De ese modo, explora las consecuencias materiales y sociales de la IA, detallando su dependencia de la minería de litio y otros minerales, y la explotación laboral en centros de distribución y el uso de la vigilancia.

Aquí algunos puntos destacados del libro:

  1. Ni “artificial” ni “inteligente”

Crawford analiza y resignifica el propio nombre del campo al afimar que  la IA “no es una mente incorpórea que surge del código, sino un sistema profundamente material“. No es “artificial” -dice- porque su existencia depende de la extracción de minerales, del consumo de agua y de combustibles fósiles. Tampoco es “inteligente” en el sentido humano; no razona ni comprende. Simplemente ejecuta funciones estadísticas a gran escala, entrenadas con cantidades masivas de datos.

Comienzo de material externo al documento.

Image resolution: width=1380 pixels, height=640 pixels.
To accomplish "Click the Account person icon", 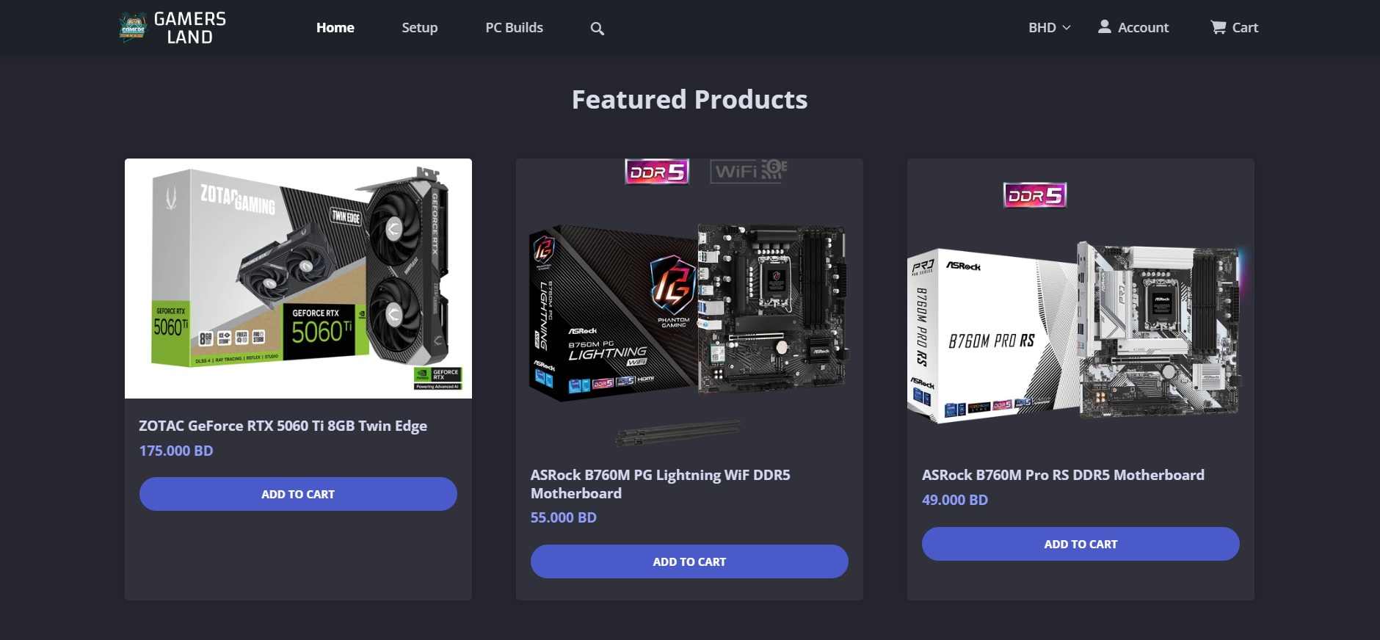I will [1104, 27].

Esta idea desmonta el mito de la IA como una fuerza objetiva y autónoma. La revela como lo que realmente es: una herramienta industrial diseñada para servir a intereses de poder ya existentes, ampliando su alcance y ocultando su funcionamiento. Como concluye Crawford, la IA no es una nueva forma de vida; es, fundamentalmente, un certificado de poder.

En ese sentido, explica que lejos de ser virtual, la IA tiene forma corpórea, materialidad, está hecha de recursos naturales, combustible, mano de obra, infraestructuras, logística, historias y clasificaciones para recordar que los sistemas de IA no son autónomos, racionales ni capaces de discernir algo sin un entrenamiento extenso e intensivo.

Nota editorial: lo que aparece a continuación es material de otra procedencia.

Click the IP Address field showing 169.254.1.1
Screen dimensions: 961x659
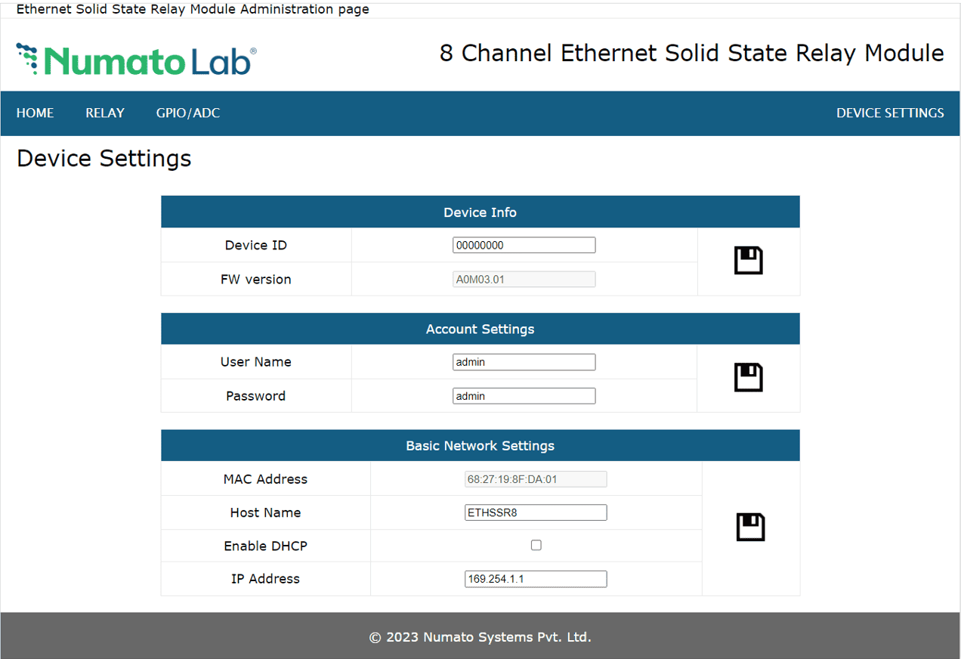(536, 579)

  1. La “nube” tiene un cuerpo físico (y una enorme huella planetaria)

Crawford desmitifica a “la nube” como algo etéreo e incorpóreo, mostrándonos que la nube tiene un cuerpo físico y voraz. Y para explicarlo  establece un brillante paralelismo histórico: Silicon Valley es a nuestra era lo que fue el San Francisco del siglo XIX. Aquella ciudad se construyó sobre la riqueza extraída de lejanas minas de oro y plata, mientras sus habitantes practicaban una “amnesia estratégica”, ignorando la devastación ambiental que financiaba su prosperidad. Hoy, asegura la autora, la industria tecnológica repite el patrón.

Tras afirmar que “nuestra vida digital depende de una industria de extracción masiva” toma las ideas del teórico Jussi Parikka, para recordar que “los medios no son extensiones de nuestros sentidos, sino extensiones de la Tierra”. Estamos extrayendo la historia geológica del planeta para alimentar dispositivos diseñados para durar apenas unos años.

Y concluye que la nube, columna vertebral de la industria de la IA, está hecha de rocas, litio en salmuera y petróleo crudo.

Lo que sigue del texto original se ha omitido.